■ Your assignment ■
In the passage on water-utility testing, rewrite the part that opens with the words "Heterotrophic place count" and closes with "option is ideal.", changing "window of uncertainty" to "waiting period".

How Flow Cytometry Helps Water Utilities Better Understand the Microbial Fingerprint

Providing clean, safe water is the single-biggest priority for water utilities. To continue doing so, these municipal / local water treatment facilities must perform regular and reliable monitoring. This includes testing that quickly and accurately ensures there has not been contamination of any kind. Unfortunately, the most widely used microbial testing methods today only capture a fraction of the microbial population or resort to unprecise proxy parameters to assess the microbial load in a sample. As a result, these common methods present only a very limited picture of what is going on in the water. For municipalities needing to deliver safe water all times, it’s important to understand what some of those limitations are, and what better options are available.

Heterotrophic place count (HPC), the commonly used method to assess total microbial load in water is based on cell cultivation and has several limitations:

  • It’s a time-consuming process that takes three to seven days to complete. How does a utility company react during this window of uncertainty? Wait and take no action until they have results? Or take the wrong action that may lead to a waste of time, energy, and/or additional biocides (such as disinfectants) left behind in water unnecessarily? Neither option is ideal. 
  • It’s extremely insensitive. Only a small fraction of the viable bacteria present in water, usually less than 1%, grow on the cultivation media (agar). Most of the cells present in the sample are not cultivable on HPC nutrient media and, therefore, are not quantified by HPC. This results in a somewhat hygienic indication of contamination but a far cry from a robust process parameter.

■ Data extract ■

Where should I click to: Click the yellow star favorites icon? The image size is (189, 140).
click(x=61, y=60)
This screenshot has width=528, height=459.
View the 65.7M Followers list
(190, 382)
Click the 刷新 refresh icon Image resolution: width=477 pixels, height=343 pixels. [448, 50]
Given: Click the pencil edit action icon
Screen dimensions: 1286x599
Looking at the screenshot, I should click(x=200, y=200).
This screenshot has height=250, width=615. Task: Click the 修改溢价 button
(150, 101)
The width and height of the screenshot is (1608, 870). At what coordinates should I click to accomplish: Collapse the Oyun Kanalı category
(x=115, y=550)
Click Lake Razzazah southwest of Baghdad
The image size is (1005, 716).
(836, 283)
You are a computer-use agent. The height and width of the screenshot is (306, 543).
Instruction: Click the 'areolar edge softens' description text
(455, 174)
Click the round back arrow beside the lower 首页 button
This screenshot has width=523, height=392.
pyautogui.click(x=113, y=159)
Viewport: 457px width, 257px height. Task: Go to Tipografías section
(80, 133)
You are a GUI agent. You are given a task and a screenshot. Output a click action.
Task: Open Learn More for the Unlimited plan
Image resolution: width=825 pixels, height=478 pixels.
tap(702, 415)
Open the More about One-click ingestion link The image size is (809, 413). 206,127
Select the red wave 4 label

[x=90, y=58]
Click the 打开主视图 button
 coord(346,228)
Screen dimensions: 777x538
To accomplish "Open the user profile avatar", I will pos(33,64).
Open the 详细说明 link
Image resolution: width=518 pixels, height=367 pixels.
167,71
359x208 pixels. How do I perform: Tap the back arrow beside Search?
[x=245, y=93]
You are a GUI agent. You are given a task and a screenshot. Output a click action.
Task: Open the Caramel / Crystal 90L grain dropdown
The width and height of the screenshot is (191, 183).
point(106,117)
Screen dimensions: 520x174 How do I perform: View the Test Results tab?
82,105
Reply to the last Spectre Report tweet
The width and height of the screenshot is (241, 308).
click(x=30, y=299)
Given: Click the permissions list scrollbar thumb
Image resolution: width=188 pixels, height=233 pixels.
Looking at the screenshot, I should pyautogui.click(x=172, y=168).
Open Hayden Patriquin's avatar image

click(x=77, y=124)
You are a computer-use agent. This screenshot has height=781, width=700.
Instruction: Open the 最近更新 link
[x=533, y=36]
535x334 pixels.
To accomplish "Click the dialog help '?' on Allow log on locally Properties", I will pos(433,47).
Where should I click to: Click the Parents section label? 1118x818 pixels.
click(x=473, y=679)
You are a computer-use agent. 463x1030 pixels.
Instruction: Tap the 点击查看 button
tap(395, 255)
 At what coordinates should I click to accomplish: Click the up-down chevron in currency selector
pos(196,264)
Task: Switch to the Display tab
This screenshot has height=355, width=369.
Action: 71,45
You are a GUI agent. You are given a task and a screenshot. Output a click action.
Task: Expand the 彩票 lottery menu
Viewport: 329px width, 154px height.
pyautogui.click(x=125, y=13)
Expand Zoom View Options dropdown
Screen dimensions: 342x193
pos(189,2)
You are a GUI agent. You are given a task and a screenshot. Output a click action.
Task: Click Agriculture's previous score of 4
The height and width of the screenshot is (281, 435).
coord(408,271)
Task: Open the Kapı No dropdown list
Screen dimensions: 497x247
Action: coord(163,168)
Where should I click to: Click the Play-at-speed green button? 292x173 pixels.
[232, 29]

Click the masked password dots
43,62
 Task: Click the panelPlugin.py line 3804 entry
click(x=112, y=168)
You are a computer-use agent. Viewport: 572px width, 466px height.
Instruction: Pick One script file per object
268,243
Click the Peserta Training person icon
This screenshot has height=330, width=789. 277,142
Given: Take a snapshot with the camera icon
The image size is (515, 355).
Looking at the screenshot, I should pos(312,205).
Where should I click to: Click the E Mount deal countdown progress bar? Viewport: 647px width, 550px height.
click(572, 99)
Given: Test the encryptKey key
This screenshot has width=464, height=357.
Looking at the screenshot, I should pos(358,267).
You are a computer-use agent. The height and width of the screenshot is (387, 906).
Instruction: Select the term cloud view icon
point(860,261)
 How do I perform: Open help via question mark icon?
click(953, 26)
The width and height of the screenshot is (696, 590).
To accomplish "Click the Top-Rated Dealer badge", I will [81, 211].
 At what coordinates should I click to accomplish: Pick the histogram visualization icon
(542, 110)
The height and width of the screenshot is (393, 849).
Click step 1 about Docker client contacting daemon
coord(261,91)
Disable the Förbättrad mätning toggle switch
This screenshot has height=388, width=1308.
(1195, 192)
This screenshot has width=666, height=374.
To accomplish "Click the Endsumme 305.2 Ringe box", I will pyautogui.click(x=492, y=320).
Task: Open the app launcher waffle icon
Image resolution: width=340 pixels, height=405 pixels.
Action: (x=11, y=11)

■ Solution ■
Heterotrophic place count (HPC), the commonly used method to assess total microbial load in water is based on cell cultivation and has several limitations:

  • It’s a time-consuming process that takes three to seven days to complete. How does a utility company react during this waiting period? Wait and take no action until they have results? Or take the wrong action that may lead to a waste of time, energy, and/or additional biocides (such as disinfectants) left behind in water unnecessarily? Neither option is ideal.